Terry v. Ohio, 392 U.S. 1, 88 S.Ct. 1868, 20 L.Ed.2d 889 (1968), authorized the common police practice of stopping a person who is behaving in a suspicious manner to question him briefly and, if the officers are worried that he may be armed, patting him down. So: “stop and frisk.” All that is required is that the officers' suspicion be “reasonable.” To stop a piece of luggage and interrogate it with a dog's nose fits the principle though not the facts of Terry, and was held to be a proper application of the underlying principle in United States v. Place, 462 U.S. 696, 703-06, 103 S.Ct. 2637, 77 L.Ed.2d 110 (1983). That principle is that the less protracted and intrusive a search or seizure is, the less suspicion the police need in order to be allowed to conduct it. United States v. Burton, 441 F.3d 509, 511 (7th Cir.2006). “It does not follow that because an officer may lawfully arrest a person only when he is apprised of facts sufficient to warrant a belief that the person has committed or is committing a crime, the officer is equally unjustified, absent that kind of evidence, in making any intrusions short of an arrest.” Terry v. Ohio, supra, 392 U.S. at 27, 88 S.Ct. 1868. When the officers in the present case removed the defendant's luggage from the train they stopped the luggage from going to Denver, but they had a reasonable suspicion that the luggage contained contraband and that is all that is required for a Terry stop or its luggage equivalent. Yet we cannot end our analysis here. We shall have to explore further the principle that underlies the Terry and Place decisions.
To begin with, the amount of permissible intrusion is a function not only of the likelihood of turning up contraband or evidence of crime but also of the gravity of the crime being investigated. In City of Indianapolis v. Edmond, 531 U.S. 32, 44, 121 S.Ct. 447, 148 L.Ed.2d 333 (2000), the Supreme Court remarked that “the Fourth Amendment would almost certainly permit an appropriately tailored roadblock set up to thwart an imminent terrorist attack.” And in Florida v.
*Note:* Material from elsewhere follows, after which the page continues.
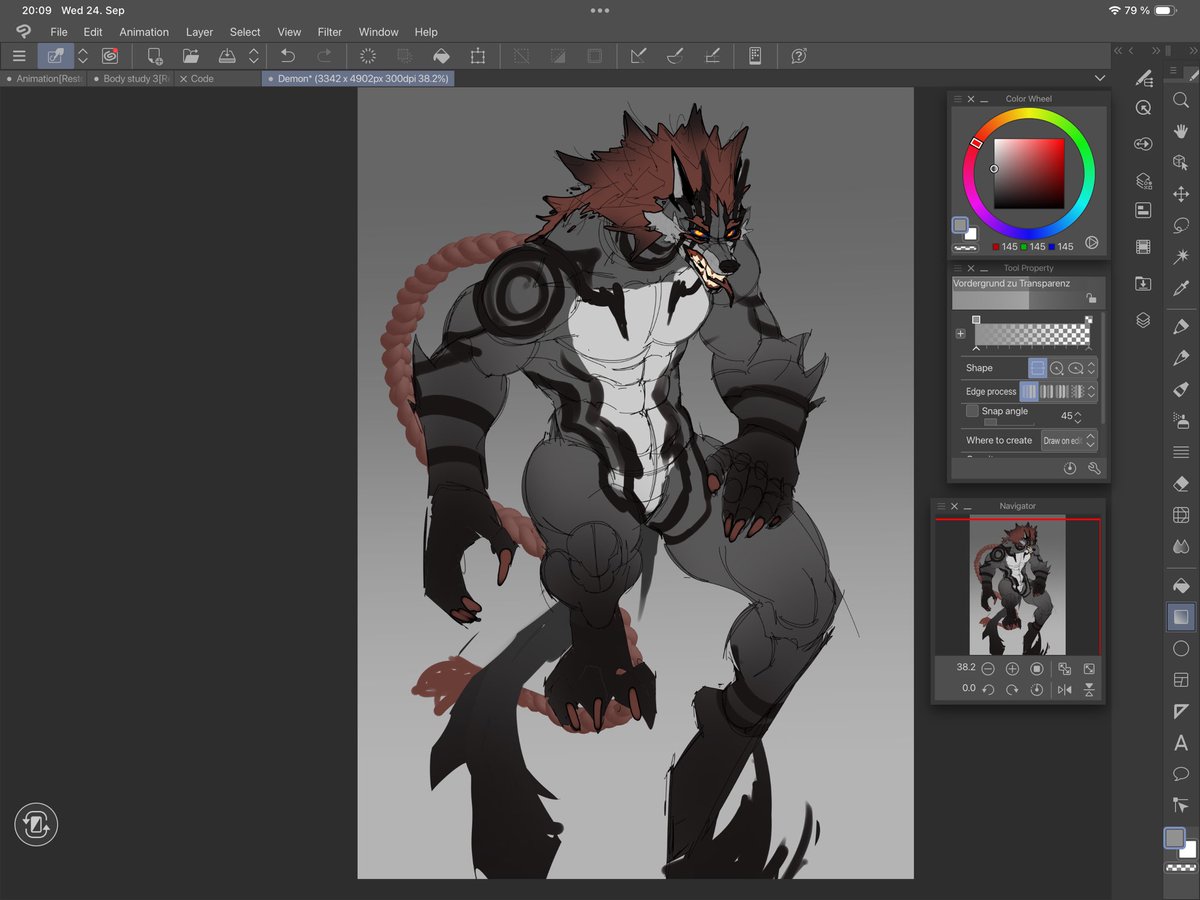Open the Where to create dropdown

tap(1068, 440)
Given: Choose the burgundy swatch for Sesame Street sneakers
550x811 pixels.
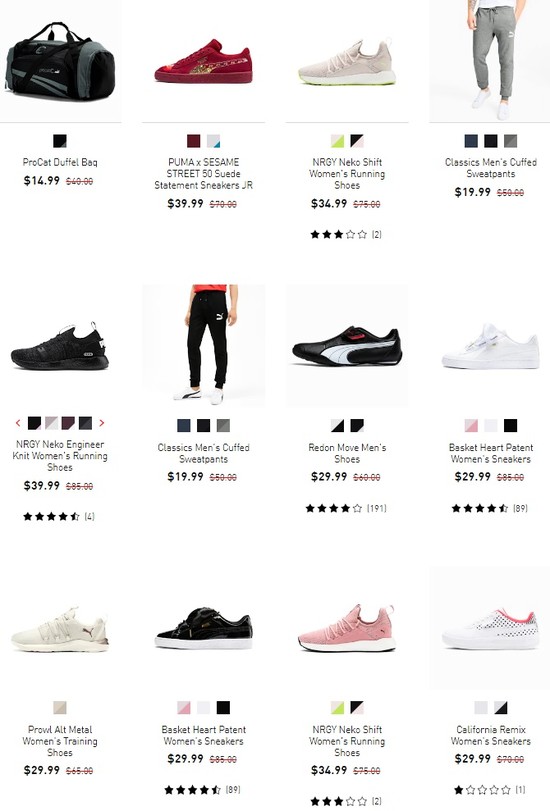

J.L., 529 U.S. 266, 273-74, 120 S.Ct. 1375, 146 L.Ed.2d 254 (2000), it said that “we do not say, for example, that a report of a person carrying a bomb need bear the indicia of reliability we demand for a report of a person carrying a firearm before the police can constitutionally conduct a frisk.” In other words, if the crime being investigated is grave enough, the police can stop and frisk without as much suspicion as would be required in a less serious criminal case.
This “sliding scale” approach is further illustrated by Illinois v. Lidster, 540 U.S. 419, 124 S.Ct. 885, 157 L.Ed.2d 843 (2004), where the Court upheld a roadblock that the police had set up to stop cars so that the drivers could be asked for information about a recent hit-and-run accident. Not only was there no individualized suspicion, reasonable or otherwise, of the persons stopped; there was no group suspicion, as there had been in Edmond. The purpose of the roadblock in Lidster was not to stop the hit-and-run driver but to obtain information that might lead to his being apprehended elsewhere. Yet the roadblock did not violate the Fourth Amendment. One factor the Court emphasized was that the stop was much less intrusive than an arrest or a conventional search.
Ordinarily the detention of a piece of luggage merely to permit a dog to sniff it is even less of an intrusion than a stop and frisk or being stopped at a roadblock-the only information that a successful sniff reveals is the presence of contraband, in which the possessor has no legally protected interest. Illinois v. Caballes, 543 U.S. 405, 408-09, 125 S.Ct. 834, 160 L.Ed.2d 842 (2005); see also United States v. Jacobsen, 466 U.S. 109, 122-23, 104 S.Ct. 1652, 80 L.Ed.2d 85 (1984); United States v. Place, supra, 462 U.S. at 707, 103 S.Ct. 2637. But the intrusion in this case was greater than in a standard stop and frisk. If you ask the average person whether he would rather be stopped for five minutes, questioned, and frisked, or be delayed in a journey to another city by 24 hours, he will probably, unless extremely squeamish, choose the former. Yet there could be cases in which even a brief stop and frisk caused someone to miss a plane or train, and would such a consequence invalidate the Terry stop? Is more than reasonable suspicion, which as we said was present here, required in such a case because the interference with the defendant's freedom of movement is so much greater than in the typical Terry stop or its luggage equivalent?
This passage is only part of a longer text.